SeedShare
Livermore Amador Valley Garden Club Has Gone to Seed!
LAVGC provides seeds to SeedShare Libraries that are located in the Pleasanton Library and Livermore Civic Center Library. The seeds are distributed free of charge to our Club members and the community. LAVGC members save seeds from their garden throughout the year. The SeedShare group meets regularly to package the seeds. The seed inventory changes constantly throughout the year depending on which seeds are available in member gardens at a particular time.
Even if you can’t attend the group meetings to pack seeds, you can still save seeds for the group to use. You don’t know how to save seeds? No problem. We’ll teach you!
How to Participate in this Group
The group meets each month from mid-January to mid-October at Sondra Bierre’s house to pack seeds. Each month’s newsletter and the Calendar contain information about the upcoming meeting. You need to sign up ahead if you plan to attend a SeedShare group meeting. We recommend that you sign up for the group’s email distribution list so that you receive details about the upcoming meeting and notice of any cancellations.
Lead - Sondra Bierre
How the Group Operates
Each year, the Friends of the Pleasanton Library gives LAVGC a check to cover the cost of 10 boxes of Number 1 coin envelopes that are used to pack seeds for the Pleasanton Library. Currently, LAVGC member Judy Mathew coordinates with the with the Friends of the Pleasanton Library. And each year Nathan Brumley purchases 10 boxes of Number 1 coin envelopes for LAVGC to use for seed packing for the Livermore Civic Center Library. LAVGC provides funds for the paper and ink for printing seed labels. (Sondra requests funds to cover paper and ink at each year’s budget meeting). Sondra prints seed labels at her house on a printer she donated for this purpose.
Group History
The seed library—SeedShare—was launched at the Club’s annual plant sale April 11, 2015. Then it was moved to the Information Desk at the Pleasanton Library. SeedShare is available any time that the library is open, seven days a week. Our open-pollinated seeds are available at no cost to anyone who would like to grow them. The response to SeedShare has been overwhelming. Since its debut in April 2015, Club members have packaged and distributed roughly 10,000 packs of flower, herb, and vegetable seeds. The seeds have come from plants that members have grown in their own gardens and from the three gardens that LAVGC supports. These gardens are the Sensory Garden (next to the Pleasanton Senior Center), Camp Arroyo (a children’s demo garden that was part of the Taylor Family Foundation in Livermore), and the Eden Garden (a garden in Livermore whose produce is donated to the needy). Library personnel and a few community people have also donated seeds.
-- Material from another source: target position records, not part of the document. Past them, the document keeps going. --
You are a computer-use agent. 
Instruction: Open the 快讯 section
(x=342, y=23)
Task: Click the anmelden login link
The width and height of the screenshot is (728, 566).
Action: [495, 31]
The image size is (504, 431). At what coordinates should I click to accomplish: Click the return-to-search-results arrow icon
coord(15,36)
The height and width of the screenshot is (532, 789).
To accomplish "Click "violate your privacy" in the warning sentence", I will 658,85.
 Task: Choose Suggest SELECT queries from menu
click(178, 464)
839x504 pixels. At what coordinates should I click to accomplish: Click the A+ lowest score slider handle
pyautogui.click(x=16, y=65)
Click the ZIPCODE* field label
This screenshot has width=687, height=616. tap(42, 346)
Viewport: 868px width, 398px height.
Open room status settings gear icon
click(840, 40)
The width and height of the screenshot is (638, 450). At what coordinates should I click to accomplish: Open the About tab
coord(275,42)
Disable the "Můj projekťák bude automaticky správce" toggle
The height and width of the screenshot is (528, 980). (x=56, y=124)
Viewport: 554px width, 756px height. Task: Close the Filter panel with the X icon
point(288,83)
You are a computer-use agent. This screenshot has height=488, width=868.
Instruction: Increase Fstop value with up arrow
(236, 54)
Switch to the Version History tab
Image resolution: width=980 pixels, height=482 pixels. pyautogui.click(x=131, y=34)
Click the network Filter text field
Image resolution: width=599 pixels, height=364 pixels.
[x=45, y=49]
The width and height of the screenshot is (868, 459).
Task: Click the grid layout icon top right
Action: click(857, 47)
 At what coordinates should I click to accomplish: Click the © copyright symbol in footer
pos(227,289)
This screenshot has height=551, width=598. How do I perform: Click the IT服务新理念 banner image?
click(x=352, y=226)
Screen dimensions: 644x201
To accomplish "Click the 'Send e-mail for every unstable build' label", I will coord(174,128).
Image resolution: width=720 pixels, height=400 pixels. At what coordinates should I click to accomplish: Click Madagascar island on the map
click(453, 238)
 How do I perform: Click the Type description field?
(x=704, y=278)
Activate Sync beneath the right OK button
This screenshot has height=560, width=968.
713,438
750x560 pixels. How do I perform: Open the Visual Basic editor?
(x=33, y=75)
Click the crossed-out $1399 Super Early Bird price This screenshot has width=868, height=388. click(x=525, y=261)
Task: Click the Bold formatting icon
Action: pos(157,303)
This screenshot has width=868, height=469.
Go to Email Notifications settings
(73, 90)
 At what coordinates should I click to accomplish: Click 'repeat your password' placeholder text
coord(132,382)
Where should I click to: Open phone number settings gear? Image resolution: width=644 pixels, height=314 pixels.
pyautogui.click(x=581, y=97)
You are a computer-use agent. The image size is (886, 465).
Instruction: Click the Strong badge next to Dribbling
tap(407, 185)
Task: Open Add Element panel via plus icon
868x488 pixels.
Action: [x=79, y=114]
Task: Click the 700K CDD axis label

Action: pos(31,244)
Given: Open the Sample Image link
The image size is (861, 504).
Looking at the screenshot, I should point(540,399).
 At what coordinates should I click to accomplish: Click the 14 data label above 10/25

The success of the Pleasanton Library seed library was soon expanded to the Livermore Civic Center Library, opening on April 2017. Sondra Bierre’s husband made the seed rack for Livermore. After the death of Marty Huntze, her family and the Friends of the Pleasanton Library commissioned a new wood rack for the Pleasanton Library in honor of her love of gardening. That rack opened in 2023.
Why LAVGC Saves and Shares Seeds
People have passed seed down from farmer to farmer and from gardener to gardener for food security, and as a way to try varieties others are growing. This tradition of sharing seed between people has occurred since the advent of agriculture. Now, we rely on seed companies for our seeds, and we have to buy them. We have forgotten the earlier tradition of saving our own open-pollinated seeds and sharing them. This tradition is becoming a lost art. So, we started SeedShare as a way to keep this tradition alive. Karen Abbruscato suggested the group name, SeedShare.
A primary goal of SeedShare is outreach into the broader community and to put seeds into the hands of anyone who will grow them. A secondary goal is to teach people the art and tradition of saving their own seeds from the plants they grow from our seeds, and then share their seeds with their friends and family. By saving and passing along locally-grown seeds as our ancestors did out of necessity, we hope to spread the joy of gardening and seed saving and to develop locally-grown seed varieties that will produce plants that grow easily in our climate—and taste good too! Seed saving also teaches us sustainability and offers us some control over our food supply, thus enabling us to have some food security in our lives. Saving open-pollinated from our area will guarantee that these varieties continue to be good performers in our area. We welcome all open-pollinated seed that is not hybrid F1 in origin.